▶ TEXTE FOURNI:
_ _ _
En appelant l'attention sur les affaires de Pologne, il faut donc user d'une grande délicatesse et de beaucoup de prudence. Il ne siérait pas à la puissance et à la dignité de l'empire britannique d'insister trop fortement sur certains points que, d'après les considérations qui précèdent, il serait inopportun, sinon impossible d'imposer par les armes. D'un autre côté, le gouvernement de Sa Majesté ne peut voir prendre des mesures qu'il croit en opposition avec le véritable esprit du traité de Vienne et qui ont causé une si grande sensation en Europe, sans exprimer clairement, quoique amicalement son opinion à cet égard.

Votre Seigneurie devra donc traiter l'abrogation de la constitution de la Pologne de mesure que le gouvernement britannique regrette profondément comme étant incompatible avec la véritable interprétation du traité de Vienne et funeste aux intérêts de la Russie elle-même. Vous rappellerez en même temps les représentations qui ont déjà été faites à ce sujet par l'ambassadeur de Sa Majesté à la Cour de Saint-Pétersbourg, mais vous n'insisterez pas à cet égard de façon à courir la chance, sans profit pour la Pologne, d'augmenter les difficultés qui existent déjà sur les divers objets sur lesquels votre attention est appelée dans cette dépêche.

Les traités de 1815, auxquels la Russie a participé (non-seulement l'acte général du congrès de Vienne, mais les traités séparés entre la Russie et la Prusse, stipulent clairement que la nationalité des Polonais sera maintenue. Mais le gouvernement de Sa Majesté a reçu des renseignements qui, s'ils étaient véridiques, tendraient à montrer de la part de la Russie l'intention bien arrêtée d'anéantir la nationalité de la Pologne et de la priver de tout ce qui, soit comme forme, soit comme fond, donne à ce peuple le caractère d'une nation séparée.

La suppression du drapeau polonais, l'introduction de la langue russe dans les actes publics, la translation en Russie de la bibliothèque nationale et des collections publiques renfermant des legs faits par des personnes à la condition qu'ils ne sortiront jamais du royaume de Pologne; la suppression des écoles et autres établissements d'instruction publique; le transport d'un grand nombre d'enfants en Russie, sous prétexte de les élever aux frais publics; la transportation de familles entières dans l'intérieur de la Russie; l'étendue et la sévérité de la conscription militaire; l'introduction considérable de Russes dans les emplois publics de Pologne; l'intervention dans l'Église nationale; tout cela semble être le symptôme d'une intention bien arrêtée d'effacer la nationalité politique de la Pologne et de la changer petit à petit en une province russe.

Il est évident, après la moindre réflexion, qu'un tel projet ne pourrait être mis à exécution. Vouloir changer quatre millions de Polonais assez compléte

ment pour leur donner le caractère de Russes, serait une tentative au succès de laquelle il serait difficile de fixer une limite, soit de temps, soit de persévérance. Mais la tentative amènerait l'exercice continuel et sévère de l'arbitraire qui créerait alors un sentiment général et puissant contre la Russie, et qui devrait être considéré comme étant une violation manifeste des engagements contractés par la Russie à Vienne en 1815.
_ _ _
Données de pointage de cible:
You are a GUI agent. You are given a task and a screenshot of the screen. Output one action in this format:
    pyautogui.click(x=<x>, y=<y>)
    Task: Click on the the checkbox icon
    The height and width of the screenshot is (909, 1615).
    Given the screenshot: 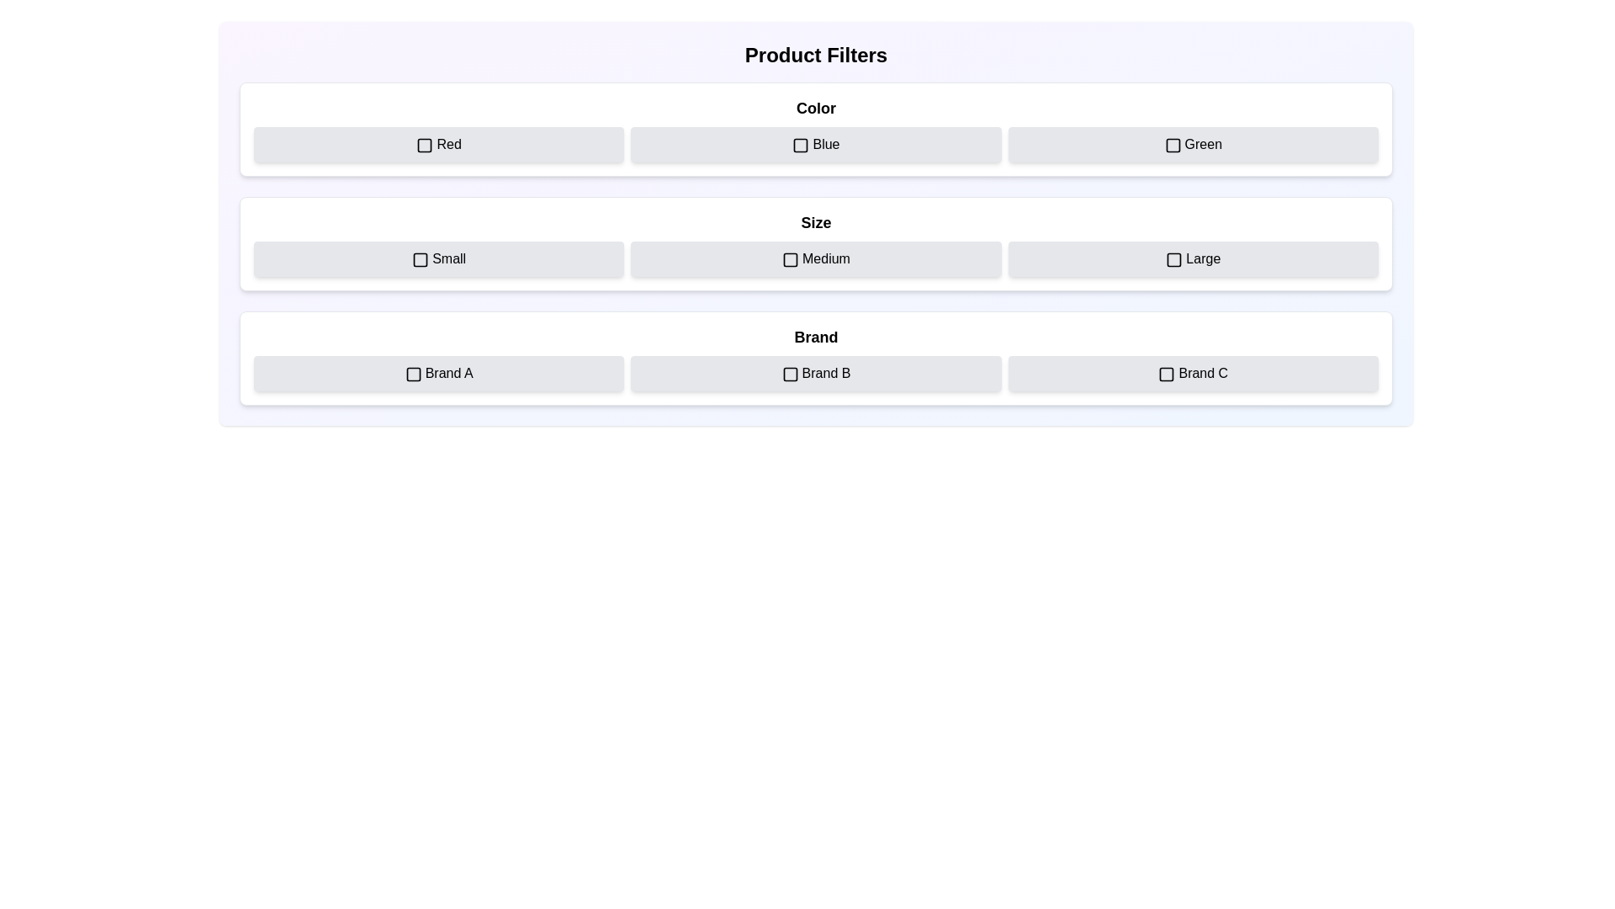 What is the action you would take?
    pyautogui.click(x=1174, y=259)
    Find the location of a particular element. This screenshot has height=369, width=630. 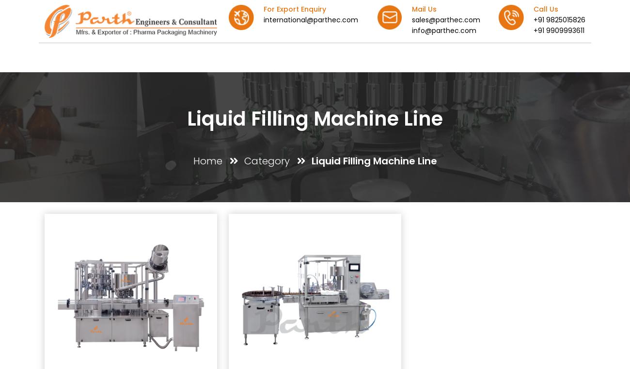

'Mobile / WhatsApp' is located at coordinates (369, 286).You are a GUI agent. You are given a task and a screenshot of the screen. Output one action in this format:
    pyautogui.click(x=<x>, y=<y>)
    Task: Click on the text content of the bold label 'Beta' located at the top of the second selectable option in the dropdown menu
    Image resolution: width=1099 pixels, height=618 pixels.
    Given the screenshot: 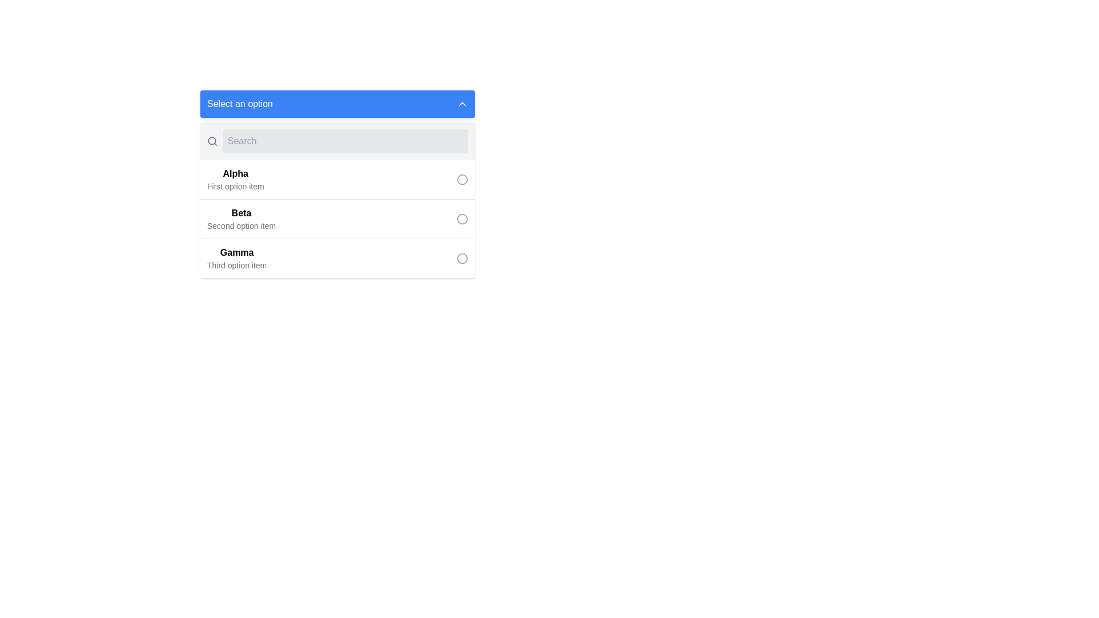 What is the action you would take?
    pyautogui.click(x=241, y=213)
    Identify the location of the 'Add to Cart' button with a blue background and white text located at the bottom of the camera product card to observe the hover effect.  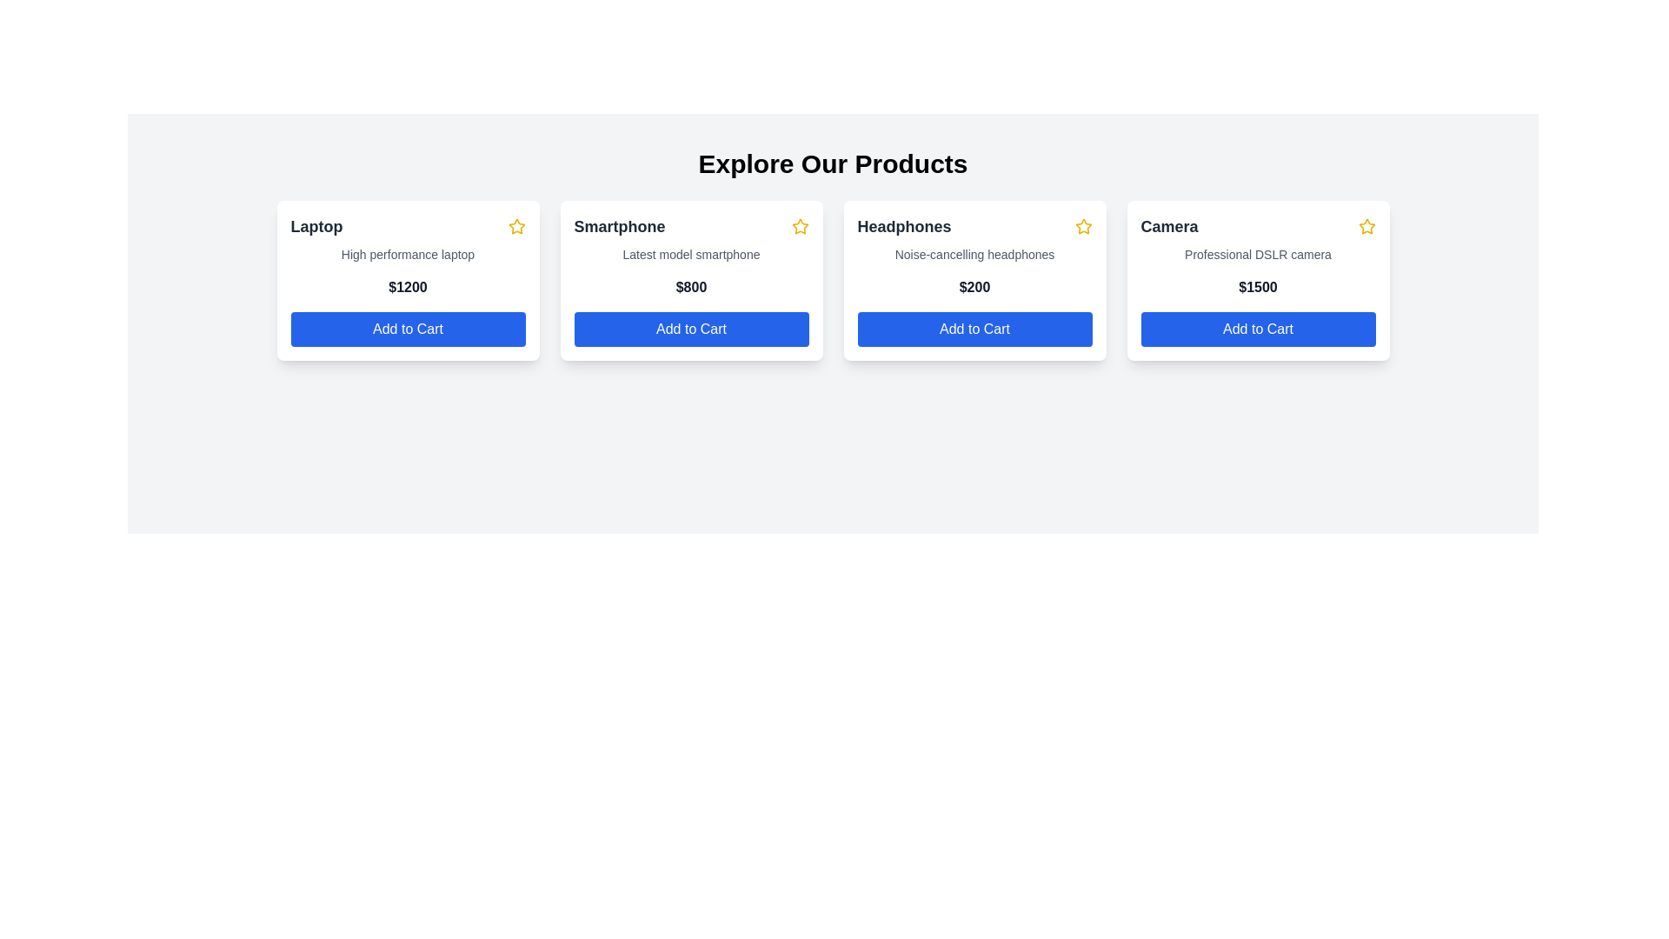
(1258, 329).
_ _ _
▶ DÉTAILS DE L'EXERCICE: D'après le texte sur les affaires de Pologne, qui a déjà fait des représentations au sujet de l'abrogation de la constitution polonaise ? Le matériel ci-dessus n'a aucun rapport avec le texte.

▶ SOLUTION PROPOSÉE: L'ambassadeur de Sa Majesté à la Cour de Saint-Pétersbourg.